Insights: Target User Personas

After initial research, I generated two personas to represent our main target clients/users in a comprehensive high-level. One is the CEO John and the other one is the recruiter Diana. They represented who will be using our software. Throughout the research, we learned those two were the biggest different archetypes that will experience different perspectives of needs in our software which couldn’t be combined. By developing the personas, we were able to identify pain points within their scenario and context of the environment. By determining users' wants, behaviors, likes and dislikes, we prioritized certain needs that we would later design for. After finalizing John and Diana’s persona, we feel related to who we make the product for, and it really benefited us to prioritize incoming design requests.

 
 
 
 

Ideation & Mapping & Iterative Design Process

USER FLOW DIAGRAM

Based on the card sorting methods’ findings, I mapped out the flow of their usage in the software with the different user types by identifying what information our users need and when they need it. Combined with the information architecture, we were able to make sure we were not missing any step and we were providing a seamless flow for our users.

 
 

INFORMATION ARCHITECTURE

I used the card sorting methods to understand how naturally users would like to flow the steps of their recruiting process. After understanding their mental models, I divided the potential features for the software into 3 types of main usages, and used the categorized sections to create the information architecture.

WIREFRAMES

I used the IA and Diagram from before to divide the features of the software into different modules. Then I wire-framed out those modules into exploring possible page layouts, based on which modules belonged together and what the priority of modules mattered the most for users. By using the wireframes, we were able to quickly determine the structure, hierarchy, flow and relationships between pages and content. With collaboration and efficiency from the team, we finalized what pages we would like to move forward.

 
 
 
 
 

MID-FIDELITY PROTOTYPE

Challenge: For the home campaign page, every possibility seems like the potential solution, so how could I choose the right one to go with? I decided to involve our potential users into the discussion and showed all the initial mid-fidelity prototypes to them, and listened to what they thought about it.

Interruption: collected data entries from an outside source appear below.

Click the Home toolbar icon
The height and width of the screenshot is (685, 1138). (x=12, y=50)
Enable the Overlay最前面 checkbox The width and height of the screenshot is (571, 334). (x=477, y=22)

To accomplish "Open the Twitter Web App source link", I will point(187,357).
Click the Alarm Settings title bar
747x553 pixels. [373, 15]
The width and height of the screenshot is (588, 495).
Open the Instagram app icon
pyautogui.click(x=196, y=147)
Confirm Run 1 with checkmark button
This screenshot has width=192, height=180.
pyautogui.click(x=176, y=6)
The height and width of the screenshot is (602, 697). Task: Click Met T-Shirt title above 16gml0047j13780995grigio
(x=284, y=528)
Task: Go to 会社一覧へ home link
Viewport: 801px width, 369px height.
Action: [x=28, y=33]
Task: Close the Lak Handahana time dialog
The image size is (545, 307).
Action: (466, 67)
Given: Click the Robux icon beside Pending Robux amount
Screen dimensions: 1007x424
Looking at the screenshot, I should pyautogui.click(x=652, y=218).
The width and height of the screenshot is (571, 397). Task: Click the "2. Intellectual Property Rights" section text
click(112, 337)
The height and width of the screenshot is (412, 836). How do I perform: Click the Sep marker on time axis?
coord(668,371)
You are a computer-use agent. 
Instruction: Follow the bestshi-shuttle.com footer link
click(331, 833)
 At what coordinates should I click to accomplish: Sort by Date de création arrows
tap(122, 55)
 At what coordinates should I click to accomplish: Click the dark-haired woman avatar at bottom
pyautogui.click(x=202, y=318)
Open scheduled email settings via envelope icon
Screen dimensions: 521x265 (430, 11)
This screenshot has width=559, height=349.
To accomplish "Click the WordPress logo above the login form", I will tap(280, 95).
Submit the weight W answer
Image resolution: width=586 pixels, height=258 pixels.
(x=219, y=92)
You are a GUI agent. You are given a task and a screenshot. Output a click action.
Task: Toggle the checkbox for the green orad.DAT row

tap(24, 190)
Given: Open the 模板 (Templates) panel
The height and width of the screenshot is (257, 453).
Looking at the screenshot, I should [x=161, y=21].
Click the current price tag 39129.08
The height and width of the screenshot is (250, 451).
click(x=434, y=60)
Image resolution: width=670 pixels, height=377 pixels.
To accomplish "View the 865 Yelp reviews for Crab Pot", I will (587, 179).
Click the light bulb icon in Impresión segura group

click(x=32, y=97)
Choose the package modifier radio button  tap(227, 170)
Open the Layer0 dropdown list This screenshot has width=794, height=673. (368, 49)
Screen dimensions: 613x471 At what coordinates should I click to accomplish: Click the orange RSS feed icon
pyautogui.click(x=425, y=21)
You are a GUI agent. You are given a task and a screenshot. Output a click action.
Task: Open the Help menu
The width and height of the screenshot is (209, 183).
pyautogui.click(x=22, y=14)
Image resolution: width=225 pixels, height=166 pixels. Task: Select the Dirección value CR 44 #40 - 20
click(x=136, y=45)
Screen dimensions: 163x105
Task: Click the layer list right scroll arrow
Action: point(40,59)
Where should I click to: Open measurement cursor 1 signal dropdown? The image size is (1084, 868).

From the conversations I found valuable insights from the target clients’ perception about the page: The homepage should directly highlight their pain points with a headshot of the software. Also our team had an assumption that a two-side structure might be more efficient (from two personas’ perspective) to draw both sides of the users as much as possible. According to the finding and assumption, I decided to move forward with the two-side-column structure layout.

 
 
 
 

HIGH-FIDELITY PROTOTYPE

With the decision from wireframe and initial mid-fidelity prototype phase, I designed the high-fidelity prototype. I held numerous testing sessions internally and externally to ensure our product was usable and enjoyable to use. Some hero pages have different design layouts for A /B testing. These “design, test, iterate” sessions evaluated proof of concept by walking users through various prototypes, while other sessions focused on “hiring pipeline” specific features using a think-aloud cognitive method.

 
 
 
 
 
 

Reflections

  • Experiencing the problem first hand is one of the most powerful research.
    Interviews and surveys brought me useful knowledge, but potential innovative aspects may be neglected from only listening to the insider’s perspective. The chance to experience the existing interview & recruiting process myself brought me stereoscopic understanding of the problem and helped me discover valuable new details.

  • MVP won't be perfect.
    Although, I would want to consider it as comprehensive as possible when designing, building a product is a continuous journey. Some features may be abandoned along the way for MVP, and we want to focus on the core. As it is my goal to design with as much empathy with users as possible, I also need to consider that MVP products don't need and can't solve all problems.